BEGIN PROVIDED DATA

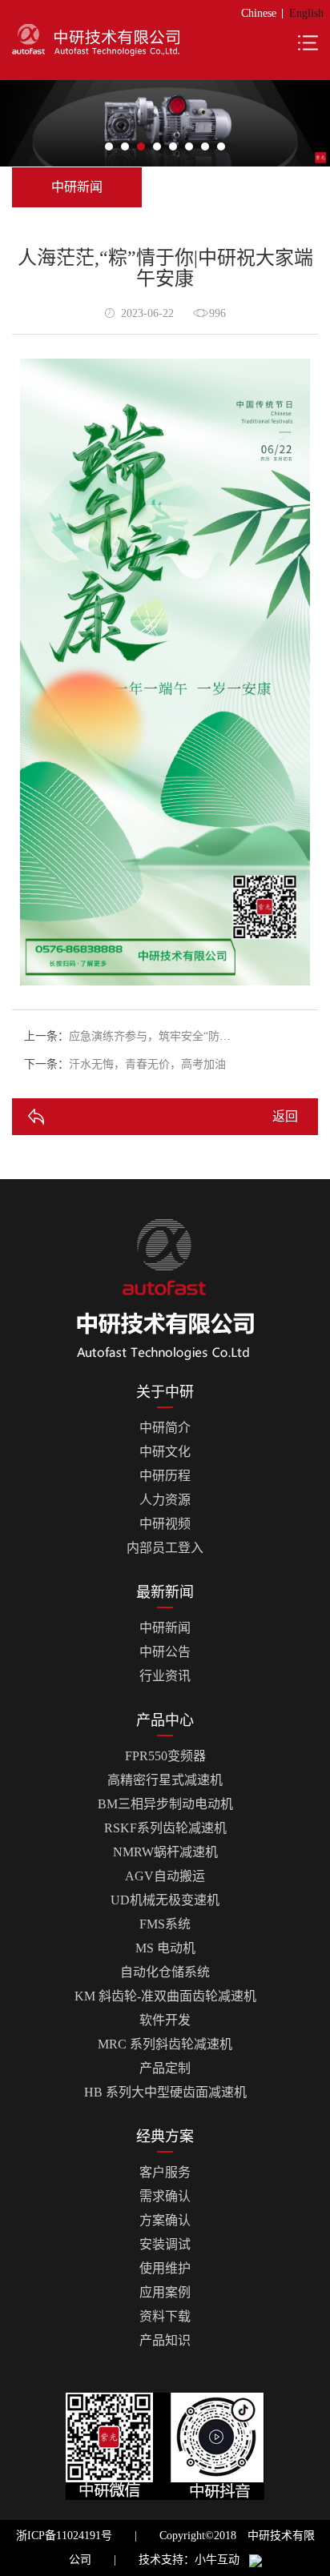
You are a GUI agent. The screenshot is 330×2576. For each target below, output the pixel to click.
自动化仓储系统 (165, 1972)
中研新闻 (165, 1628)
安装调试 (165, 2244)
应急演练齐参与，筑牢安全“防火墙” (158, 1036)
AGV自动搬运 (165, 1876)
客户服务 (165, 2172)
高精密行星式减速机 (165, 1780)
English (306, 13)
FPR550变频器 (165, 1756)
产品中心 (165, 1720)
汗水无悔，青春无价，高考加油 (147, 1064)
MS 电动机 (165, 1948)
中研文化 (165, 1452)
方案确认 (165, 2220)
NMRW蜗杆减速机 (165, 1852)
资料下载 (165, 2316)
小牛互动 (217, 2560)
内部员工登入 (165, 1548)
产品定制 (165, 2068)
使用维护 (165, 2268)
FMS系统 (165, 1924)
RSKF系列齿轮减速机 (165, 1828)
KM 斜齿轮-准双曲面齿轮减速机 (165, 1996)
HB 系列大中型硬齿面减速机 (165, 2092)
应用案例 (165, 2292)
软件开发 (165, 2020)
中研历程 (165, 1476)
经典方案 (165, 2137)
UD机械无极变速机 (165, 1900)
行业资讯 (165, 1676)
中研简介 (165, 1427)
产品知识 (165, 2340)
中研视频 (165, 1524)
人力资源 (165, 1500)
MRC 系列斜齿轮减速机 (165, 2044)
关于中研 (165, 1392)
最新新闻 (165, 1592)
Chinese (258, 13)
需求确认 (165, 2196)
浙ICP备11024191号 (64, 2536)
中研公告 (165, 1652)
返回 (285, 1116)
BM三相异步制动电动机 (165, 1804)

END PROVIDED DATA

* [ASSIGNMENT]: Exact copies of the lines from the one holding "产品定制 (165, 2068)" to the end of the entries are all that should be written.

* [RESPONSE TO THIS EXERCISE]:
产品定制 (165, 2068)
使用维护 (165, 2268)
FMS系统 (165, 1924)
RSKF系列齿轮减速机 (165, 1828)
KM 斜齿轮-准双曲面齿轮减速机 (165, 1996)
HB 系列大中型硬齿面减速机 (165, 2092)
应用案例 (165, 2292)
软件开发 (165, 2020)
中研历程 (165, 1476)
经典方案 (165, 2137)
UD机械无极变速机 (165, 1900)
行业资讯 (165, 1676)
中研简介 (165, 1427)
产品知识 (165, 2340)
中研视频 (165, 1524)
人力资源 (165, 1500)
MRC 系列斜齿轮减速机 (165, 2044)
关于中研 (165, 1392)
最新新闻 (165, 1592)
Chinese (258, 13)
需求确认 (165, 2196)
浙ICP备11024191号 (64, 2536)
中研公告 (165, 1652)
返回 (285, 1116)
BM三相异步制动电动机 (165, 1804)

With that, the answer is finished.